訓練された猟犬は魔族を嗅ぎ分けることが出来る。

正体を見破られる危険性もあったので、この城にもう居ないというのは幸いだった。

しかし奇襲を仕掛けても事前に察知され失敗に終わるだろう、という事は安易に予想できた。

「私は、ミカエルと釣り合っているのでしょうか?気がつくと、そのことばかり気に病んでしまいます。

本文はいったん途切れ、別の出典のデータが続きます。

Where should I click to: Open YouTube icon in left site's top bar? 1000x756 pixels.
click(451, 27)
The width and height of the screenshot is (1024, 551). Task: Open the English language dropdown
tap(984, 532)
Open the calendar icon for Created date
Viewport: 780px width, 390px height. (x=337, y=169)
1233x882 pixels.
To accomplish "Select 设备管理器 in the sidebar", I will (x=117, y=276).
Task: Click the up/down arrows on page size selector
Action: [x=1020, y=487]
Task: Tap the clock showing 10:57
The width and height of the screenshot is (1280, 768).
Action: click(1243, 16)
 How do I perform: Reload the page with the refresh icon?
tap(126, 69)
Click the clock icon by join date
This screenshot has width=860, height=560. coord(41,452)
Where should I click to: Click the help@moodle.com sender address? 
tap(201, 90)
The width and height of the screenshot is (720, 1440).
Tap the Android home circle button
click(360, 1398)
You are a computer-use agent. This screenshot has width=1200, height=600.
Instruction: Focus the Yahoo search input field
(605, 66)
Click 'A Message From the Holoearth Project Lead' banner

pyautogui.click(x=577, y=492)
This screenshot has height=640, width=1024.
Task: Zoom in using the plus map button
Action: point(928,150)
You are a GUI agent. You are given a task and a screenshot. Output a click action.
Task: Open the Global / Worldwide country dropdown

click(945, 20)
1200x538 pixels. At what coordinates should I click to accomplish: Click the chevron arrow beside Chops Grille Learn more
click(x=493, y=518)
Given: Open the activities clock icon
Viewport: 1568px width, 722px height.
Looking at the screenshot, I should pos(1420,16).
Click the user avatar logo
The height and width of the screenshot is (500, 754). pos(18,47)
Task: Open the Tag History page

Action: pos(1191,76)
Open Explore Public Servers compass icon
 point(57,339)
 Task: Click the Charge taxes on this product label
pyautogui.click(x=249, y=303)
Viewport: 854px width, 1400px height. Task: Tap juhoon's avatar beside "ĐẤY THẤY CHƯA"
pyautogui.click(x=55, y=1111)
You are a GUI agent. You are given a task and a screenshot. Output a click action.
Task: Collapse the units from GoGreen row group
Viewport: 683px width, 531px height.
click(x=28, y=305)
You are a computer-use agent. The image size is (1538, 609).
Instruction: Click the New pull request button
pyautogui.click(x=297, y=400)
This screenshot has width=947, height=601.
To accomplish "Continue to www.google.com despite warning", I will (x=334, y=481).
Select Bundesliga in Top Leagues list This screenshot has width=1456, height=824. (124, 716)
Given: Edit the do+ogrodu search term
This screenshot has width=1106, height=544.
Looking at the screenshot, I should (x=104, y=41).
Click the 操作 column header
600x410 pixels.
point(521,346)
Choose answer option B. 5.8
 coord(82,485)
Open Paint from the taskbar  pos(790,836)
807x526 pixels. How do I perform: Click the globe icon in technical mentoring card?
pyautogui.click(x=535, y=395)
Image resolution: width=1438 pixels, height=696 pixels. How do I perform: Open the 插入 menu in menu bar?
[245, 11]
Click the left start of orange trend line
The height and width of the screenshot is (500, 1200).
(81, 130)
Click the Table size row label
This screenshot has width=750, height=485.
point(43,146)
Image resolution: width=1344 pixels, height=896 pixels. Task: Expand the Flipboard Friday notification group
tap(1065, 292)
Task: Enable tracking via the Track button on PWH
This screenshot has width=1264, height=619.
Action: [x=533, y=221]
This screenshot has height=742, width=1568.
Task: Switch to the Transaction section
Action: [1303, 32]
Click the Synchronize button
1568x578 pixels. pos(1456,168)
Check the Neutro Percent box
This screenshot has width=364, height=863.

ミカエルは私の事を愛していると言ってくれますし、私がミカエルのことが大好きなのは以前からお伝えしている通りです。そちらはどのような状況でしょうか?アンヌが以前から好きだと言っていた、図書館員のデミトリとはうまく行きそうですか? 敬具 カテリーナ・ドゥーベより」

(これは案外有益かもしれないな。)

とデガータは内心ほくそ笑んでいた。

 誰しも肉親や親密な関係の友人には心を開き、あれこれ話してしまう。

特に手紙や、寝室での会話、密会の模様などは重要度の高い情報が得られる。

本人たちは誰にも読まれて居ない、知られていないと自然に思い込んでしまうためだ。

しかも、侍女は影ながら仕えるので上流階級の人間にとっては壁紙同然の存在である。

手紙を読む限り、カテリーナは気弱で繊細な性格のようだ。

メグが彼女を案ずるフリをし、代理で手紙の投函を申し出れば難なく盗み読めるだろう。

元通りに手紙をそっと置き、デガータことメグはカテリーナが目覚めるのを、ベッド脇でじっと待つことにした。